These are a few of the studies I’ve done recently; in each I was trying something specific or remind myself of something. Often I work on a pair together, aiming to push the one a little further than the other. I find mounting makes me see the piece more objectively and assess it more critically, not least because you have to decide where to crop the painting with that sharp, stark mount edge.
In this sheep study I was trying to work wet-on-wet in the clouds, letting the white paper do its thing. The danger is my tendency to overwork it, then needing to use white acrylic or gouache to rescue it. The very dark bit of blue echoing the shape of a bird (or perhaps sheep’s ears?) was a ‘happy accident’.
With this woodland study I was again working wet-on-wet, trying to use the white of the paper as an integral part of the painting, rather than covering it all up as I would do when painting on canvas. I was also trying to use cobalt blue for sky, rather than my more usual Prussian blue. Overall the colours are? softer and softer than my ‘usual’, like colours muted by mist (hence the title).
With these two tree studies I started with a layer of thin quinacridone gold, which gives the glowing light gold in the background and the deeper orange-golds on the trunks. I wanted to create a sense of wintry sunlight where in the afternoon it turns the landscape gold but it’s not exactly warm. So warmth from the quinacridone gold background and cold from the top layer of blues on the edges of the trees. The second study I used more blue; still deciding if it’s too much. Colours:? quinacridone gold, cadmium red, perelyne green, Prussian blue, cobalt blue, titanium white.

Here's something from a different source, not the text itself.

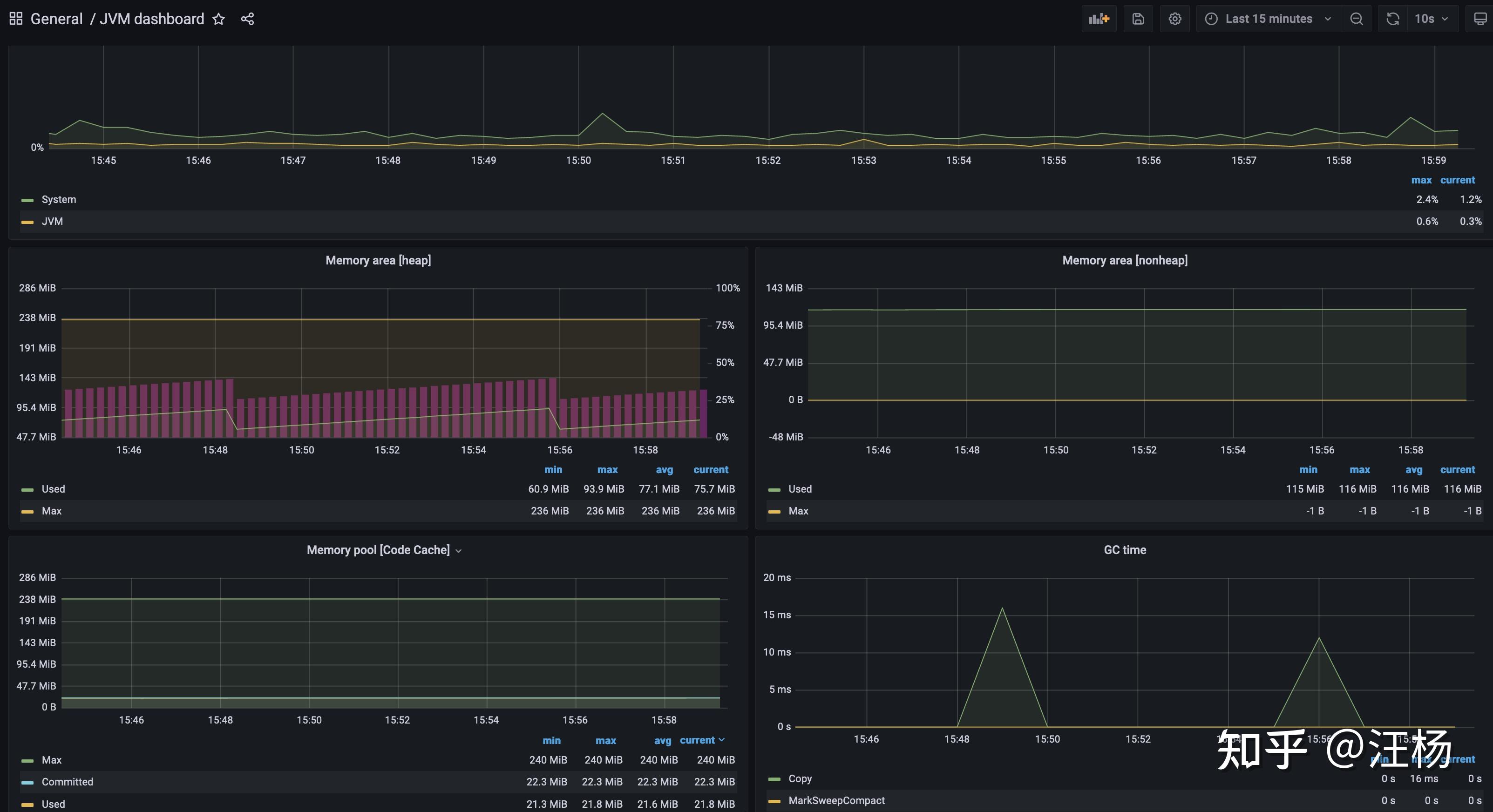Click the General breadcrumb folder link
The image size is (1493, 812).
(56, 19)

I’ve been in the mood for tackling another large flower painting, along the lines of Listening to Daisies. These two studies were intended to remind me of how I’d painted that: the layering, the colours,the refining detail from chaos. The second one I tried to add stronger darks, for more tonal contract, something I ought to have done at a lower layer.
These paintings are all now at Skyeworks Gallery (?49 each).
Not shown are the other half dozen studies that ended up as a muddy confused mess or didn’t get anywhere near anything sensible that are still pinned to my easel. I’ll have another round with some, overworking with opaque or semi-opaque colours; the rest I’ll
save for when I need something to rip up in frustration abandon.